_TASK DESCRIPTION_
Name every file and folder listed under "File Description" in the HK movie subtitles page below.

/HKMovies

Primary LanguageJupyter Notebook

Crawling Subtitles from HK Movies

File Description

  • "crawling_subtitles.ipynb" contains the codes for crawling and processing movie subtitles.
  • "processed" folder contains all processed subtitles texts.
  • "all_filtered_subtitles" folder contains the original subtitle files which contain time stamps.
  • "output/id_name_dict.json" is the dictionary mapping the movie id to its movie name.
  • "original_movie_list" folder contains the original movie list downloaded from wikipedia (more details below)

Data Source

Subtitles are crawled from http://assrt.net/.

Note: APIs are provided for personal use. We need to contact admin@assrt.net for commercial use.

API details: http://assrt.net/api/doc#subs

  • It provides APIs for:
    • searching using keywords (API 1),
    • requesting details using movie id (API 2),
    • and searching similar movie subtitles using movie id (API 3).

_DATASET CONTENT_

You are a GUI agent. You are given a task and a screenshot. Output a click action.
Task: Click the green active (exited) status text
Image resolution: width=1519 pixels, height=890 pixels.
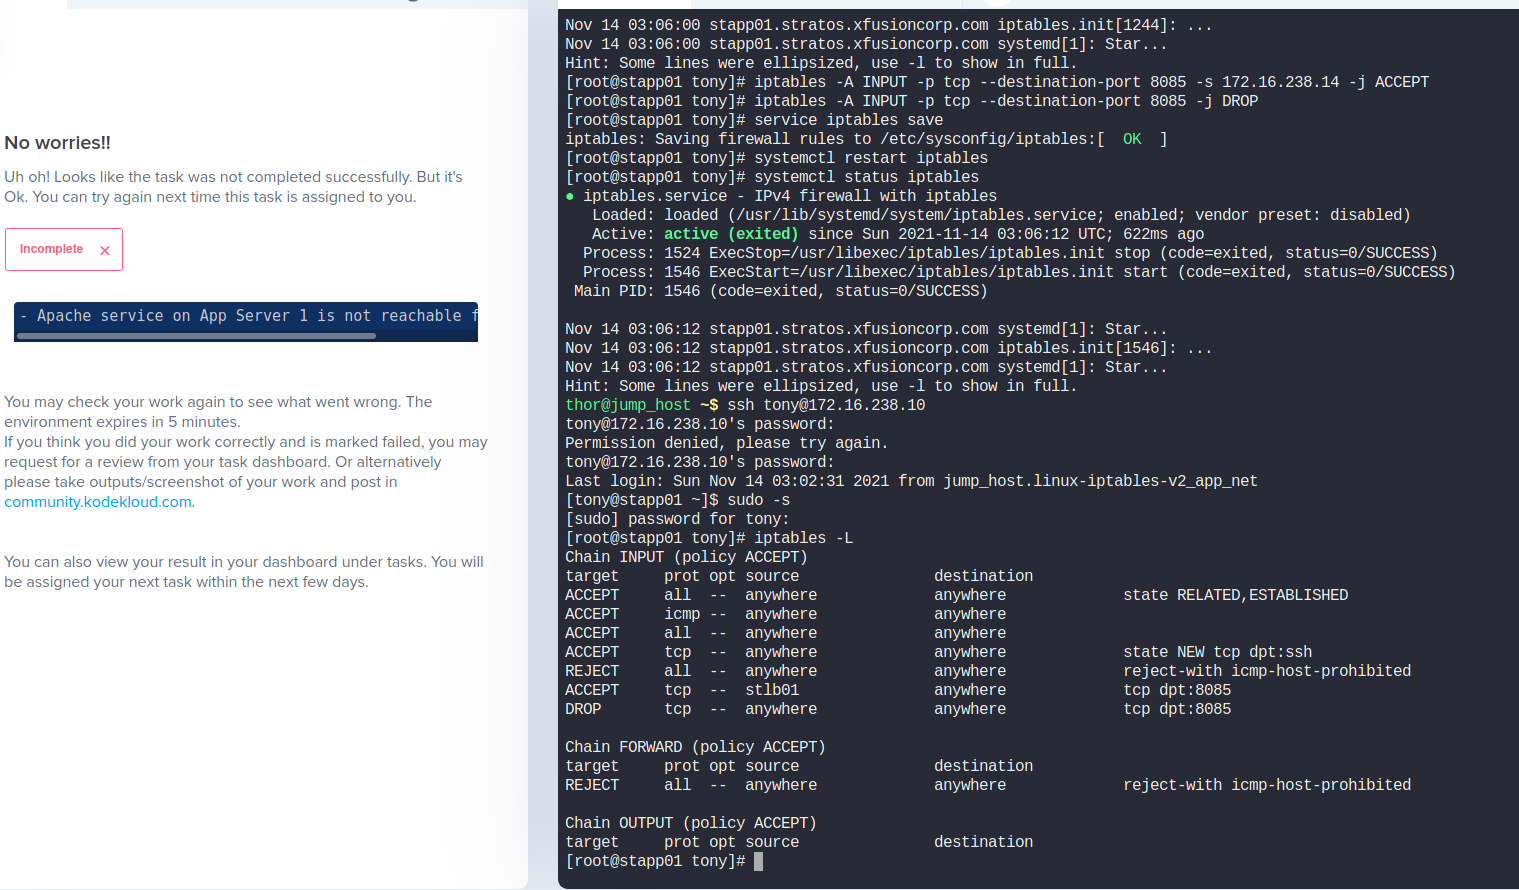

_RESPONSE TO THE EXERCISE_
- crawling_subtitles.ipynb
- processed
- all_filtered_subtitles
- output/id_name_dict.json
- original_movie_list